Глава 31

Эмма ощущала себя жертвой на алтаре смерти.

Вампир переместил их в темный коридор, прямо к массивным деревянным дверям. Отперев замок, он распахнул створки и втолкнул ее в комнату с такой силой, что Эмма споткнулась о холодный каменный пол. Все еще чувствуя головокружение от их перемещения, она осталась лежать у подножия огромного арочного окна, высотой как минимум двадцать футов. Стёкла были сделаны из вулканического темного стекла с золотым орнаментом из мозаики, выложенной замысловатыми символами черной магии.

Вампир оставил ее в этой комнате, бросив лишь:

— Не пытайся бежать. Никто не переместится в эту комнату или из нее. Никто кроме меня, — затем снова запер дверь на замок.

По телу Эммы прошла дрожь. Отведя глаза от окна, она, пошатываясь, поднялась на ноги, чтобы осмотреть комнату. Это был кабинет, которым, по — видимому, все еще пользовались. Стол был завален бумагами, а в воздухе витал сильный и пьянящий запах старой крови.

Откуда-то из недр замка раздались крики, и Эмма дернулась, став настороженно осматриваться по сторонам. Что же она, черт возьми, натворила?

Но воспоминания об огне вернулись прежде, чем ею смогло овладеть сожаление. Запах гари…она чувствовала его также отчетливо, как если бы сама была там.

Огонь заполнил легкие Лаклейна, и его реакция на это оказалась даже более яростной, чем на пламя, некогда пожиравшее кожу его ног. Но он не доставил им удовольствия услышать рев боли. Ни в первый раз, когда умер, ни во второй, ни в любой последующий за пятнадцать десятилетий, сгорая и снова пробуждаясь в аду. Ненависть — единственное, что поддерживало в нем крупицы рассудка. И он цеплялся за нее, как мог.

Так было, когда пламя ослабло, и когда он осознал, что прикованная нога единственное, что удерживает его от пары, и даже тогда, когда заставил себя сломать кость, позволив… зверю выйти наружу, чтобы…

Эмма опустила голову, и ее стошнило. Он цеплялся за эту ненависть до тех пор пока не нашел ее — ту единственную, которую ощутил на поверхности, ту самую женщину, что должна была его спасти …

И тогда ради них он поборол эту ненависть в своем сердце.

Эмма не представляла, как он не убил ее, как не поддался неразберихе и ненависти в голове, смешанными с его потребностью заявить права на свою пару и обрести желанное забытье. Как смог удержаться и не овладеть ею со всей яростью, которая бурлила в нем, когда его кожа все еще помнила языки пламени?

Он не хотел, чтобы она знала о его пытках, и понимала его мотивы. Как и осознавала, что ей придется рассказать Лаклейну о ее снах. Но что бы она сказала? Что у нее апокалипсический случай переизбытка информации, и теперь ей известно все о его страданиях? Что после увиденного она убеждена — он пережил ужаснейшие из пыток, которым когда-либо подвергалось любое из существ.

Как ей сказать ему, что это ее отец сотворил с ним такое?

«Злобные, мерзкие паразиты, которым место в аду».

Ее чуть снова не стошнило, но она поборола подступающее чувство. Эмма не думала, что Лаклейн возненавидел бы ее за то, кем она была, но это причиняло бы ему боль, как капля кислоты, снова и снова попадающая на кожу…

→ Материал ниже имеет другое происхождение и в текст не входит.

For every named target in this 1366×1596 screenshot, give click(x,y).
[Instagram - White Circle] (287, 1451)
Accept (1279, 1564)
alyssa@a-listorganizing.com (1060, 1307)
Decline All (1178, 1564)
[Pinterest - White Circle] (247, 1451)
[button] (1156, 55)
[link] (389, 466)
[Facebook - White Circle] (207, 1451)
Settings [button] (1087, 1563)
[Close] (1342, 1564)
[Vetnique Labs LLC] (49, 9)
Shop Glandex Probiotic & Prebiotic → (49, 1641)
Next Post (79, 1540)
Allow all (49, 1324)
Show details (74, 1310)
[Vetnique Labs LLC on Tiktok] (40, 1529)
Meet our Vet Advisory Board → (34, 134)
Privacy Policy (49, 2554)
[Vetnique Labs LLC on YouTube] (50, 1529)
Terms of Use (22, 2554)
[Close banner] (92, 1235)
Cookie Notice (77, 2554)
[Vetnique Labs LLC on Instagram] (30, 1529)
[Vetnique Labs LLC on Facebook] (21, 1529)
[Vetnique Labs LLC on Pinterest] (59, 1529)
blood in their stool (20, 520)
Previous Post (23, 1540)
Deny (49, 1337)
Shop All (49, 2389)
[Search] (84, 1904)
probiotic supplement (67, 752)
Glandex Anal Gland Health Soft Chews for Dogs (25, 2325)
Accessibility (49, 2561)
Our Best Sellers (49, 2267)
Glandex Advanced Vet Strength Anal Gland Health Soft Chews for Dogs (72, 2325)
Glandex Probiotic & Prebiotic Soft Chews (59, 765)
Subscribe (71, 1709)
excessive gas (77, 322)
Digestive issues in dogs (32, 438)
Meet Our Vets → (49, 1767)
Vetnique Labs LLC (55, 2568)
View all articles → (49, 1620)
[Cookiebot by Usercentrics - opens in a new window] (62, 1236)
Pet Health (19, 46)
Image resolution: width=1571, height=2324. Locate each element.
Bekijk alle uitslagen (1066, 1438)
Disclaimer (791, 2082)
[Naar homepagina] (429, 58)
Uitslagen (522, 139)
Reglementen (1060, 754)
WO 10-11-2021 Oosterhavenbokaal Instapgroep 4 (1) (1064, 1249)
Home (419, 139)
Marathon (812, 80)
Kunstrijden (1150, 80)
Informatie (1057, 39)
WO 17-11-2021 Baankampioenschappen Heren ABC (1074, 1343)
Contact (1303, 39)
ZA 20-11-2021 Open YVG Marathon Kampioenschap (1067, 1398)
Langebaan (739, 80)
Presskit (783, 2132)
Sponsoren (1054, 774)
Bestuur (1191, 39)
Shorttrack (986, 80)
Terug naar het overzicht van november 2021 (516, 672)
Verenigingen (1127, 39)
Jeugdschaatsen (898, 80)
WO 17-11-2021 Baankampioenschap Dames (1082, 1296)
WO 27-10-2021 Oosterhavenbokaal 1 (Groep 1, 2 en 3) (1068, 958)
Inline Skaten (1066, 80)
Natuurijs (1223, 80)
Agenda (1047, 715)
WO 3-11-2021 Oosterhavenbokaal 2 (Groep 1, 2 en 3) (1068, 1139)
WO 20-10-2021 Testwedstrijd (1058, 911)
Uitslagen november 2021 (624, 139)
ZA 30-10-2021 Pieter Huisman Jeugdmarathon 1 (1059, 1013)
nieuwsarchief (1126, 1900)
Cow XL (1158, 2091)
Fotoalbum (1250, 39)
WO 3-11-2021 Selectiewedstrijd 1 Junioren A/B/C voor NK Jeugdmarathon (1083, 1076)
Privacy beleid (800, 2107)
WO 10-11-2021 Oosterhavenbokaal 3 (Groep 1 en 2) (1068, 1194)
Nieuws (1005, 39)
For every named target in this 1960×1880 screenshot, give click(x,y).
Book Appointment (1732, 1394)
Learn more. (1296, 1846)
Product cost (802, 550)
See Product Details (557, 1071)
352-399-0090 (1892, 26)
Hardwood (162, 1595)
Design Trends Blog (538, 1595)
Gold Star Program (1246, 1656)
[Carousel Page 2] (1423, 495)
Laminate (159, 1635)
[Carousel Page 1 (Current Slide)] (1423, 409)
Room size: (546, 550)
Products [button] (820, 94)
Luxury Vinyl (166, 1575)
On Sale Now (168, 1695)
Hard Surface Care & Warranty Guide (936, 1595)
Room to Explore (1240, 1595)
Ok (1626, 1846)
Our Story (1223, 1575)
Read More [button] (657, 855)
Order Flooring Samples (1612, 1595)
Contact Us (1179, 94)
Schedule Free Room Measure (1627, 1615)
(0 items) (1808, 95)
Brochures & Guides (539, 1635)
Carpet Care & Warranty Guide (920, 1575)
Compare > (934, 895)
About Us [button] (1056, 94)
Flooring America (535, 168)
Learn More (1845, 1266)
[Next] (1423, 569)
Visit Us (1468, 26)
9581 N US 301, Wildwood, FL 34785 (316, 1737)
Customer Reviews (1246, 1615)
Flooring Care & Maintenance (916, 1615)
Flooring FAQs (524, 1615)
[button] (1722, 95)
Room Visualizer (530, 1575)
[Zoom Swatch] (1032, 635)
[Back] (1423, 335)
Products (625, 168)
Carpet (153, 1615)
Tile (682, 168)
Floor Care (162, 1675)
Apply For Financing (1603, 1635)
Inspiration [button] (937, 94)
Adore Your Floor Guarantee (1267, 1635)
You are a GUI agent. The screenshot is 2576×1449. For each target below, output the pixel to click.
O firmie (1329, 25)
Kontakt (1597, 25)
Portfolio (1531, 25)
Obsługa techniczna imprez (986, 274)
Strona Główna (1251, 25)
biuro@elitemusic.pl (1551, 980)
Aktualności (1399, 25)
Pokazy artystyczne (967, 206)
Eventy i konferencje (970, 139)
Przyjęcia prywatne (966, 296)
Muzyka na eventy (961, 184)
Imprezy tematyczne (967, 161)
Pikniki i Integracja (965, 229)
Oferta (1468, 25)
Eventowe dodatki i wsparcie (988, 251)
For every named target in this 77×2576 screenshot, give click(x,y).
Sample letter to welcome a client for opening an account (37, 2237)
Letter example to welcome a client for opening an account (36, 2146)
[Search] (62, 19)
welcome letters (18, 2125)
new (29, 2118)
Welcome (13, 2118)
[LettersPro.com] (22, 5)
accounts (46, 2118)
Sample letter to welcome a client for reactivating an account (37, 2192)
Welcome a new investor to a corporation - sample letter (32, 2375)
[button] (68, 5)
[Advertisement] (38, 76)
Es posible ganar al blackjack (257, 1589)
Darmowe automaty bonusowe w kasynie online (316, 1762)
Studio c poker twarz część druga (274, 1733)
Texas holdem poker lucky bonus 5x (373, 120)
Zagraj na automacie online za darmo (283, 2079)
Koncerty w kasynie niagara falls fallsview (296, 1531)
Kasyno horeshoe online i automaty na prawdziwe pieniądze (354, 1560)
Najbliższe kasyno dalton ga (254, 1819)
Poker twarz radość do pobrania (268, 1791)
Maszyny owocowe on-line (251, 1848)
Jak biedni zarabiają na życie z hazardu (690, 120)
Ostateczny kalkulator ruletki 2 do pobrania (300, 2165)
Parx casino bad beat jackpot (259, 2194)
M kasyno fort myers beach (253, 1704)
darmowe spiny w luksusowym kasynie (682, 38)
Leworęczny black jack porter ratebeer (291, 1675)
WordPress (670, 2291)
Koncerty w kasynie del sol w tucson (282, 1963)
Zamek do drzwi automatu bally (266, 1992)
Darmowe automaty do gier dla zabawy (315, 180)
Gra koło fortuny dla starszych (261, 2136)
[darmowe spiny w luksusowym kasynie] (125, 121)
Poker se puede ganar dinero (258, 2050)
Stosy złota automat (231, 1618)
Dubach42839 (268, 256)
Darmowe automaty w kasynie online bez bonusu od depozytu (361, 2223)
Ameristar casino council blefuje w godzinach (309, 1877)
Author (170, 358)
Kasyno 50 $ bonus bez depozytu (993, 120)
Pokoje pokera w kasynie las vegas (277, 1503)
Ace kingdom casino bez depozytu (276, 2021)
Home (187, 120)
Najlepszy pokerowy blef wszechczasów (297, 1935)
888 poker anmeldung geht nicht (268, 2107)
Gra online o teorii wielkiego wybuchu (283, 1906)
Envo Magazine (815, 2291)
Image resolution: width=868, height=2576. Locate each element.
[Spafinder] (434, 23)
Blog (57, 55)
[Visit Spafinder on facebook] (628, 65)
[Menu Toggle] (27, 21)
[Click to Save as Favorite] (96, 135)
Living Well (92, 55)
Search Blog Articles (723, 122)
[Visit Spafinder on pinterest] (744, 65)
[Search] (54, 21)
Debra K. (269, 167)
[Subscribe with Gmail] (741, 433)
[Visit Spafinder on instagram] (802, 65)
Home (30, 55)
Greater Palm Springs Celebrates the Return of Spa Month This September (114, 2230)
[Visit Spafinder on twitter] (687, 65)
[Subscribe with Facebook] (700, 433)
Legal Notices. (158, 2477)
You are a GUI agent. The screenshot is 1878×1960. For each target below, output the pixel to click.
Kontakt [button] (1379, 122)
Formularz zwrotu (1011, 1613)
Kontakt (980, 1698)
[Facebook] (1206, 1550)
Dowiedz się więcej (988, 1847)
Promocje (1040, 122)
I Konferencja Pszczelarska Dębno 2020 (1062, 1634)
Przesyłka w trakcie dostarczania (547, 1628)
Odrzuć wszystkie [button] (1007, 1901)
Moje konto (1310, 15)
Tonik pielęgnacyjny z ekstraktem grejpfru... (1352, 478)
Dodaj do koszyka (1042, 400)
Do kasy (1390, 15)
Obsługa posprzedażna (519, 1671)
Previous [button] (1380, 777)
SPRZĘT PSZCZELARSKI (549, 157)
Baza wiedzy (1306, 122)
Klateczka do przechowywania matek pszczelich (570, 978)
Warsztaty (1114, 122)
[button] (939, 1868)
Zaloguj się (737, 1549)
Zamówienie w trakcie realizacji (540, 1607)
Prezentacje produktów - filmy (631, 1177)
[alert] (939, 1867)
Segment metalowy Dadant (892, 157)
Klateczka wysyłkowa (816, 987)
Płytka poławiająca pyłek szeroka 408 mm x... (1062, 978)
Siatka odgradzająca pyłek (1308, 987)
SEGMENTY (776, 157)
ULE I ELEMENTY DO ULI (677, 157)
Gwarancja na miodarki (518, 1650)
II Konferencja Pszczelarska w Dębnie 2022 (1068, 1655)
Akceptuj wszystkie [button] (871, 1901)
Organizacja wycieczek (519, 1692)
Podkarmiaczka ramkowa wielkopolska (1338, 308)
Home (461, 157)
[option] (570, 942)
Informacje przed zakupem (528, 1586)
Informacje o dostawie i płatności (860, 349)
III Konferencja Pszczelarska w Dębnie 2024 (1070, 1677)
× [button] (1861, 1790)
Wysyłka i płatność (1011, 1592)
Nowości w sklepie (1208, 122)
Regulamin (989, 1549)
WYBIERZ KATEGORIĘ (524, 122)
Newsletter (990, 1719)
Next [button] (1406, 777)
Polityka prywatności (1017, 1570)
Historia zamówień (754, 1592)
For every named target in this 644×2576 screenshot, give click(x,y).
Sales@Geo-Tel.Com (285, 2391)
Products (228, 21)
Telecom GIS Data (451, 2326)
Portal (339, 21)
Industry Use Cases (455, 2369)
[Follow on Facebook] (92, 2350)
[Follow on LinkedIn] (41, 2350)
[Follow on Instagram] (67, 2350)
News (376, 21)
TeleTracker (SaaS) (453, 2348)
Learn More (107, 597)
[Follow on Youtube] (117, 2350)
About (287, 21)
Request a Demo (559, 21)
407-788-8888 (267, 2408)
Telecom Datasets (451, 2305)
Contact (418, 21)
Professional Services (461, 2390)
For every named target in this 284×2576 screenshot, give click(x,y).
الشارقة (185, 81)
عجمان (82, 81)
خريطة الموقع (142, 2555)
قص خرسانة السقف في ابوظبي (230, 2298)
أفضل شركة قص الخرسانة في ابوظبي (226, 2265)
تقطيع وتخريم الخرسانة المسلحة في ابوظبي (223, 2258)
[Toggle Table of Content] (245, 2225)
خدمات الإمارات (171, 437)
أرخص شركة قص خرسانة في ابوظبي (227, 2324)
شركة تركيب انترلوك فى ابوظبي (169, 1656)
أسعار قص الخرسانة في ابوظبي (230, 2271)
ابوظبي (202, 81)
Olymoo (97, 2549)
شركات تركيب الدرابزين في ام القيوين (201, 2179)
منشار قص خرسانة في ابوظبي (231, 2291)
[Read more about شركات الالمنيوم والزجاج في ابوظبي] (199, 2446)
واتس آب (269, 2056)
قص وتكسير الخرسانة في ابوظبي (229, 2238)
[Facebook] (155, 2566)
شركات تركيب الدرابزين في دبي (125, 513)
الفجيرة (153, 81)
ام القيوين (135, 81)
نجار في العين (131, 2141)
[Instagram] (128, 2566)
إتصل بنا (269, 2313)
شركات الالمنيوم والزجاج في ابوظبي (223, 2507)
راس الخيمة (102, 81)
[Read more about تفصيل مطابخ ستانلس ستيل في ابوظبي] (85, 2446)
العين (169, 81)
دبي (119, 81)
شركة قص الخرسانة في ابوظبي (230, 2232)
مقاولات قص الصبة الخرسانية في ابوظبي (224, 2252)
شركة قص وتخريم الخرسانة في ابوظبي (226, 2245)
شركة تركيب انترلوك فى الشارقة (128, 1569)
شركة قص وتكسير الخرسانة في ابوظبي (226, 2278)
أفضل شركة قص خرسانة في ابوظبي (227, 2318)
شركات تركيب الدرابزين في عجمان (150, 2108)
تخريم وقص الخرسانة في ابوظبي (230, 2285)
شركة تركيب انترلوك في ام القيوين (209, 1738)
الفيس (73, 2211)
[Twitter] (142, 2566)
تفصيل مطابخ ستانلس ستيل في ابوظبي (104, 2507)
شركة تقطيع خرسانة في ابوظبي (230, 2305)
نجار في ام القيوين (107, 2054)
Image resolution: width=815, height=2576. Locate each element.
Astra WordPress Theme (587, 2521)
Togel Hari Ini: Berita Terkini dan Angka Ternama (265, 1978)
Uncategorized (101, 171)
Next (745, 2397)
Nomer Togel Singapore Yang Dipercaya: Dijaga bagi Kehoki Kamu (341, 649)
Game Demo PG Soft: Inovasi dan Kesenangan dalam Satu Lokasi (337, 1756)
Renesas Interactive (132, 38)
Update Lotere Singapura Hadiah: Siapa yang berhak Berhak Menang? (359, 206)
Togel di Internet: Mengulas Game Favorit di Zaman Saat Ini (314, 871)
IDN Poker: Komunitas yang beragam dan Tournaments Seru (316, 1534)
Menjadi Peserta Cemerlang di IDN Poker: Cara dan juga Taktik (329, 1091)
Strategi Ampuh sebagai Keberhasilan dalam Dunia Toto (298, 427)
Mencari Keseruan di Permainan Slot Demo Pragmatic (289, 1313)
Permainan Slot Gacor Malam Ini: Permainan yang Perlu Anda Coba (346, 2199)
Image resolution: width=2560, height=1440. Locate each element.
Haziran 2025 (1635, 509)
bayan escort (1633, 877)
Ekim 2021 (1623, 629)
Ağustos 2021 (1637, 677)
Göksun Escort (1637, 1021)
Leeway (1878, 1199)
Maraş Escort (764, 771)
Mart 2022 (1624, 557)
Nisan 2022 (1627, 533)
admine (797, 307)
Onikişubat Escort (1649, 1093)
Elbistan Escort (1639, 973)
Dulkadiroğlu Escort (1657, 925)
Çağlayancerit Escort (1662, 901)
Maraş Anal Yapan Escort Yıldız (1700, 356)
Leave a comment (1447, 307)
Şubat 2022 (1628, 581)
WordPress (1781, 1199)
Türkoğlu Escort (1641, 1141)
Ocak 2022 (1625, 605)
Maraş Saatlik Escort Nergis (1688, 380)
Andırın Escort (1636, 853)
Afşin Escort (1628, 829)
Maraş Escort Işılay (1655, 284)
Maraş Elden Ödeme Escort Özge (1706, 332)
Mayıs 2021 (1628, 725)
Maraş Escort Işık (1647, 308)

Ее отец истребил почти всю его семью, семью, которую он без сомнения любил.

И теперь, зная его мысли и клятвы о расплате, а также то, через что ему пришлось пройти, Эмму переполняло чувство стыда. А она еще ругалась с ним из-за его желания отомстить.

Сейчас, собираясь отнять у него эту возможность навсегда, ей становилось еще хуже.

Ее решение… в общем, решение было принято. Лежа на холодном полу Киневейна, во время того побоища в ее мозгу будто что-то переклинило. Та самая пресловутая валькирская гордость и чувство чести — наконец нашли выход, подавив весь горький стыд. Недостойная. Пугливая. Слабая. Эмма Кроткая.

Больше нет!

Потому что — и это было самым поразительным — теперь, когда ее эмоции пришли в норму, и она могла мыслить более ясно, она все равно поступит также.

Ее саму пугала собственная решимость. Да, старая Эмма все еще пряталась где-то на задворках сознания, попискивая о том, какую глупость та совершает:

А вот и свежее мясцо. Где тут эта клетка с тигром?

Затея действительно попахивала безрассудством.

Но новая Эмма знала, она из тех кому «жить надоело». Ей просто слишком стыдно, чтобы переживать об этом. Так было нужно. Только так она сможет расставить все точки над «и» с ковеном и Лаклейном.

Лаклейн. Король с большим сердцем, в которого она безнадежно влюблена. Ради него Эмма будет сражаться до последнего.

Ее отец, ее бремя. Она здесь, чтобы убить Деместриу.


Дорога в частный аэропорт заняла у Хармана почти чертов час. Все это время Лаклейн с трудом сдерживался, чтобы не выпустить зверя наружу, балансируя по тонкому краю самоконтроля. Сейчас он был просто не в состоянии мыслить здраво. Эмма находилась в лапах вампиров, а Гаррет у валькирий.

Его настигло проклятие всех ликанов. Сила и свирепость, с которой они сражались, становились недостатком во всех остальных сферах жизни. Чем дороже им что-либо было, тем сильнее зверь жаждал вырваться наружу, чтобы это защитить.

Лаклейн ставил на то, что вампиры забрали Эмму в Хельвиту, к Деместриу, хотя это с таким же успехом мог быть Иво или даже Кристоф. Лаклейн отправил Касс найти Юлиама и Манро, а также всех ликанов, которых удастся собрать, чтобы отправиться в замок Кристофа. Ликан знал, что она выполнит поручение. После исчезновения Эммы, ей было достаточно лишь взглянуть в его глаза, чтобы, наконец, все понять.

Но что, если он ошибался относительно местонахождения Эммы? Вдруг ему и в этот раз не удастся найти Хельвиту? Неожиданно обрушевшееся понимание, казалось, лишило его способности мыслить.

Неожиданное понимание… Ведь Гаррет тоже был захвачен. Каким-то образом пленен… Каким-то?! Став свидетелем мастерства Люсии, почувствовав на себе силу Регины, а также скорость Никс и абсолютную холодность и злобу Кадерин, Лаклейн понял, что недооценил врага.


— Гаррет у валькирий, — сказал он Боу по встроенному в машине телефону, пока Харман гнал по туманным улицам Шотландии. — Вызволите его!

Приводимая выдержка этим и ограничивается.